Original extremes were somewhere between t2 and t4 in difficulty, that is, a floor 1 and 2 of a savage when compared to today. In fact, their reward structure was also originally weekly instead of 'beat me 5 times for a weapon' or 50 times for a guaranteed mount.
I think this reward structure reflects the fact that their intended purpose has shifted to be more casual, only really there because of tradition and so people can get a shiny mount rather than being a fight for the battle designer's creativity's sake.
I think the worst outcome of this is that they've stopped being a bridge for the difficulty gap between normal and savage. Barring relatively easy first floor fights like o1s and e1s, the gap is a bit large now and I imagine it's daunting for someone interested in taking the plunge.
But there's also only so many ways they can make fights harder now, because you can't lose aggro, you can't misposition a boss, you can't attack the wrong target, you can't run out of TP and barely can run out of MP, you have tanks and dps that can heal the party, you can't miss a boss tell, you don't have to dispel anything, you can ignore every knockback, you never have your hp or defense reduced from death and you're never out of healing range.

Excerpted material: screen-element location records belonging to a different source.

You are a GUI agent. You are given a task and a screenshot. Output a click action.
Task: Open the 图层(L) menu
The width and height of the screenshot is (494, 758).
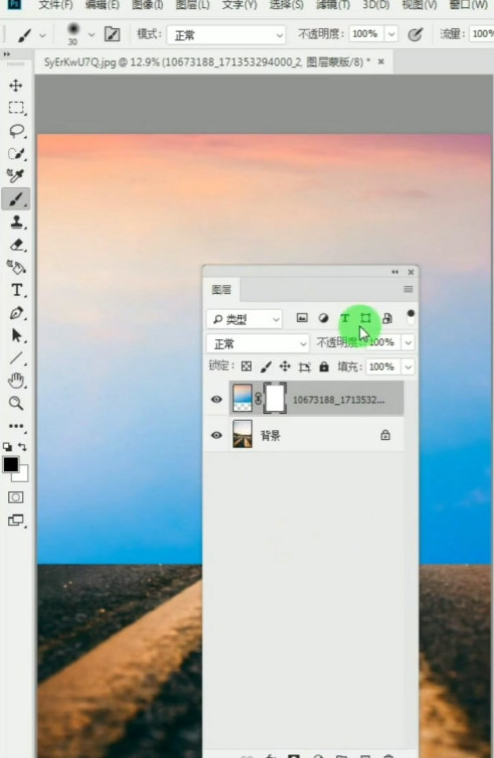[x=192, y=5]
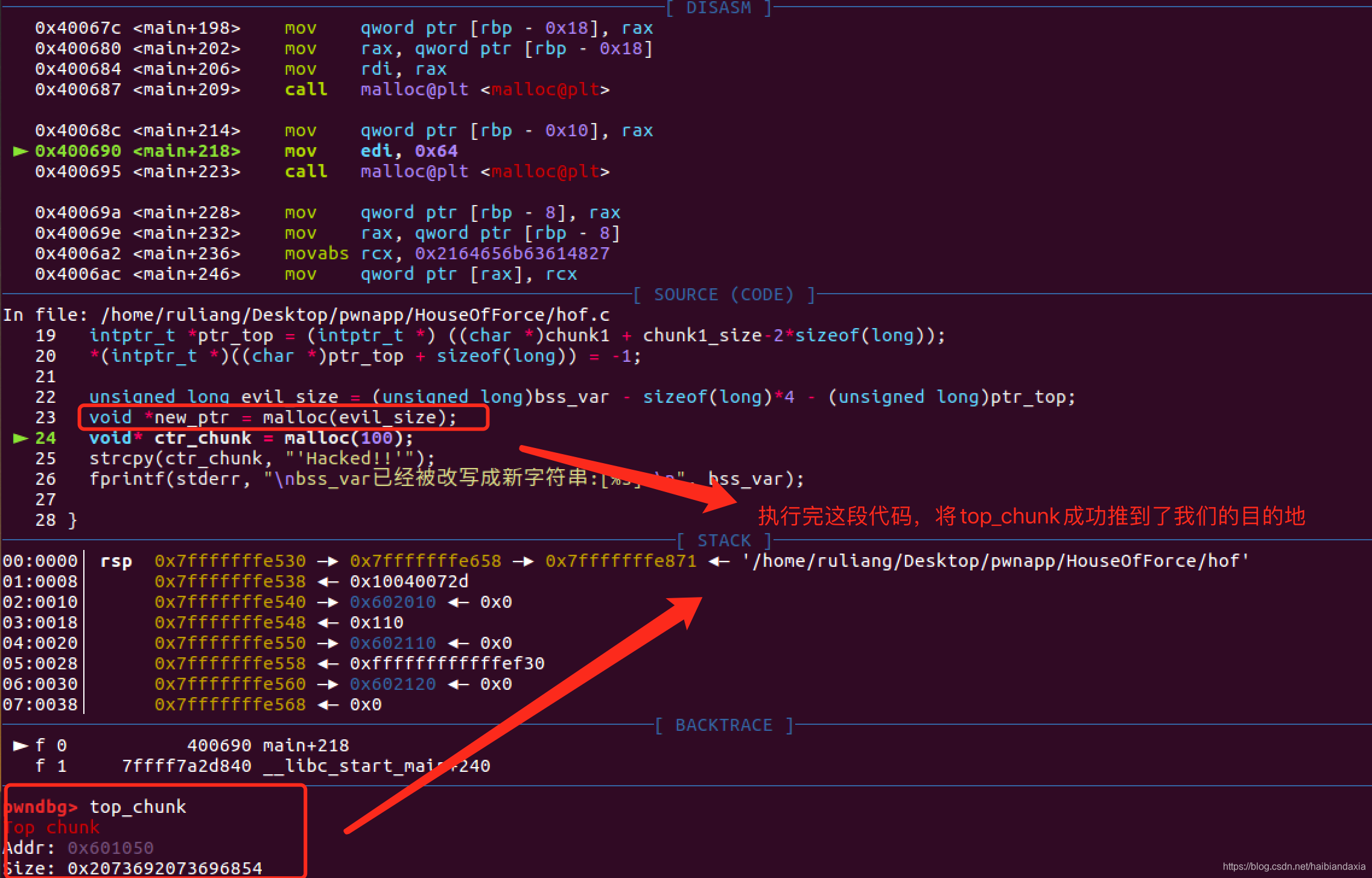Click the arrow after 0x7fffffffe530 on the stack
Image resolution: width=1372 pixels, height=878 pixels.
[x=328, y=561]
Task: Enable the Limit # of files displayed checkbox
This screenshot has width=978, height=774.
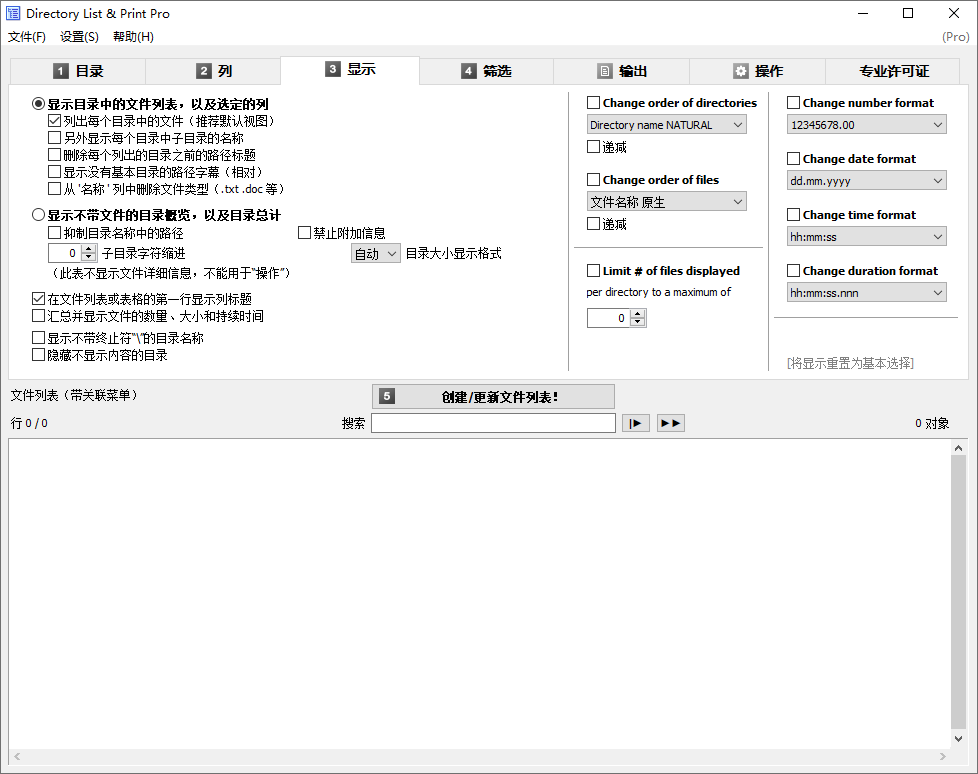Action: (592, 271)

Maybe all they can do is super complicated arbitrary bullshit like limit cuts and overlapping Aoes that all resolve at once leaving only the one safe spot, and that IS too hard compared with what made fights challenging before. If that's the case, then my sympathies, that's the game that we have now because all the RPG elements have been relegated to social Role Play, and more and more action and recognition elements are crammed and stacked into the battle content to compensate.